Set down the entries once more exactly as they were written.

=== Begin Enclosure ===

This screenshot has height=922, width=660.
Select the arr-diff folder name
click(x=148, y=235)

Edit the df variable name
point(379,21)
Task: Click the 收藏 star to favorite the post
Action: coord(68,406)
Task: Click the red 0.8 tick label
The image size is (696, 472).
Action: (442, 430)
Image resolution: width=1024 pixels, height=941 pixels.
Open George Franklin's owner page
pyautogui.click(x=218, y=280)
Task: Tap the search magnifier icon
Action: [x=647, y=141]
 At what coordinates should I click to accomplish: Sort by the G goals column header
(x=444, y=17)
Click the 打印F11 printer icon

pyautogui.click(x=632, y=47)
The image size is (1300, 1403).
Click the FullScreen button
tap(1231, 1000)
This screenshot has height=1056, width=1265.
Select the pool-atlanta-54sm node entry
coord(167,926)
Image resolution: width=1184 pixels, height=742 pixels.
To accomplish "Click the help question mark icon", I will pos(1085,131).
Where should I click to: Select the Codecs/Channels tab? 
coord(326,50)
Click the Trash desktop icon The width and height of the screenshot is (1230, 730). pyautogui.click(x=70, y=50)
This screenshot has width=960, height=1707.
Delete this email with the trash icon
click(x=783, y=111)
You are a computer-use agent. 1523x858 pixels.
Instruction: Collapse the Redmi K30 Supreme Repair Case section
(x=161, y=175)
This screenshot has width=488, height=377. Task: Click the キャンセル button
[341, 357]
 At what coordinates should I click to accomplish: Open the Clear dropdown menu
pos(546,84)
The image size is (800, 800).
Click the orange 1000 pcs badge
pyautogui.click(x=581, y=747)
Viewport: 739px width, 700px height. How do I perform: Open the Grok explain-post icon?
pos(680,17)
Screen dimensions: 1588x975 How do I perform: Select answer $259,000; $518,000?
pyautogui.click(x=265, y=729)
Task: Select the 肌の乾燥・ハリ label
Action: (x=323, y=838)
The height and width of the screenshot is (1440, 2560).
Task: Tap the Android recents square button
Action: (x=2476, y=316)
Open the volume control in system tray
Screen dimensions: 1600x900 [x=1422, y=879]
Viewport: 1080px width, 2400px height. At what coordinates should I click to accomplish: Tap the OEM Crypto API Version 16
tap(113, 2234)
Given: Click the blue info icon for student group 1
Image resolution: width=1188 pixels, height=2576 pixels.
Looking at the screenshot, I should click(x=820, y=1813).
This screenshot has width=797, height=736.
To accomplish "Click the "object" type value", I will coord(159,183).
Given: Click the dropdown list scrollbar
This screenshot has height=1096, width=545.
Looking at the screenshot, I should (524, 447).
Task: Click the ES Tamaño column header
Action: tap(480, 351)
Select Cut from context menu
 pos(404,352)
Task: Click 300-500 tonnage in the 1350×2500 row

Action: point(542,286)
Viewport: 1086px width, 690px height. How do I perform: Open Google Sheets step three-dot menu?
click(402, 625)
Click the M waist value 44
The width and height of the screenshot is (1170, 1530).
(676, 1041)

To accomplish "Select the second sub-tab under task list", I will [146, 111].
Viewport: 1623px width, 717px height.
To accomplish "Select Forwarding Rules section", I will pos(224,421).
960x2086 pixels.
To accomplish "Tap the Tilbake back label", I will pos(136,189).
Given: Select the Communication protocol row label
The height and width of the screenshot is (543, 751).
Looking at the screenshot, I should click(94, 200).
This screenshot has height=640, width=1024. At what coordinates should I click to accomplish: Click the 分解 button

=== End Enclosure ===

*ANSWER BOX*:
This screenshot has height=922, width=660.
Select the arr-diff folder name
click(x=148, y=235)

Edit the df variable name
point(379,21)
Task: Click the 收藏 star to favorite the post
Action: coord(68,406)
Task: Click the red 0.8 tick label
The image size is (696, 472).
Action: (442, 430)
Image resolution: width=1024 pixels, height=941 pixels.
Open George Franklin's owner page
pyautogui.click(x=218, y=280)
Task: Tap the search magnifier icon
Action: [x=647, y=141]
 At what coordinates should I click to accomplish: Sort by the G goals column header
(x=444, y=17)
Click the 打印F11 printer icon

pyautogui.click(x=632, y=47)
The image size is (1300, 1403).
Click the FullScreen button
tap(1231, 1000)
This screenshot has height=1056, width=1265.
Select the pool-atlanta-54sm node entry
coord(167,926)
Image resolution: width=1184 pixels, height=742 pixels.
To accomplish "Click the help question mark icon", I will pos(1085,131).
Where should I click to: Select the Codecs/Channels tab? 
coord(326,50)
Click the Trash desktop icon The width and height of the screenshot is (1230, 730). pyautogui.click(x=70, y=50)
This screenshot has width=960, height=1707.
Delete this email with the trash icon
click(x=783, y=111)
You are a computer-use agent. 1523x858 pixels.
Instruction: Collapse the Redmi K30 Supreme Repair Case section
(x=161, y=175)
This screenshot has width=488, height=377. Task: Click the キャンセル button
[341, 357]
 At what coordinates should I click to accomplish: Open the Clear dropdown menu
pos(546,84)
The image size is (800, 800).
Click the orange 1000 pcs badge
pyautogui.click(x=581, y=747)
Viewport: 739px width, 700px height. How do I perform: Open the Grok explain-post icon?
pos(680,17)
Screen dimensions: 1588x975 How do I perform: Select answer $259,000; $518,000?
pyautogui.click(x=265, y=729)
Task: Select the 肌の乾燥・ハリ label
Action: (x=323, y=838)
The height and width of the screenshot is (1440, 2560).
Task: Tap the Android recents square button
Action: (x=2476, y=316)
Open the volume control in system tray
Screen dimensions: 1600x900 [x=1422, y=879]
Viewport: 1080px width, 2400px height. At what coordinates should I click to accomplish: Tap the OEM Crypto API Version 16
tap(113, 2234)
Given: Click the blue info icon for student group 1
Image resolution: width=1188 pixels, height=2576 pixels.
Looking at the screenshot, I should click(x=820, y=1813).
This screenshot has width=797, height=736.
To accomplish "Click the "object" type value", I will coord(159,183).
Given: Click the dropdown list scrollbar
This screenshot has height=1096, width=545.
Looking at the screenshot, I should (524, 447).
Task: Click the ES Tamaño column header
Action: tap(480, 351)
Select Cut from context menu
 pos(404,352)
Task: Click 300-500 tonnage in the 1350×2500 row

Action: point(542,286)
Viewport: 1086px width, 690px height. How do I perform: Open Google Sheets step three-dot menu?
click(402, 625)
Click the M waist value 44
The width and height of the screenshot is (1170, 1530).
(676, 1041)

To accomplish "Select the second sub-tab under task list", I will [146, 111].
Viewport: 1623px width, 717px height.
To accomplish "Select Forwarding Rules section", I will pos(224,421).
960x2086 pixels.
To accomplish "Tap the Tilbake back label", I will pos(136,189).
Given: Select the Communication protocol row label
The height and width of the screenshot is (543, 751).
Looking at the screenshot, I should click(94, 200).
This screenshot has height=640, width=1024. At what coordinates should I click to accomplish: Click the 分解 button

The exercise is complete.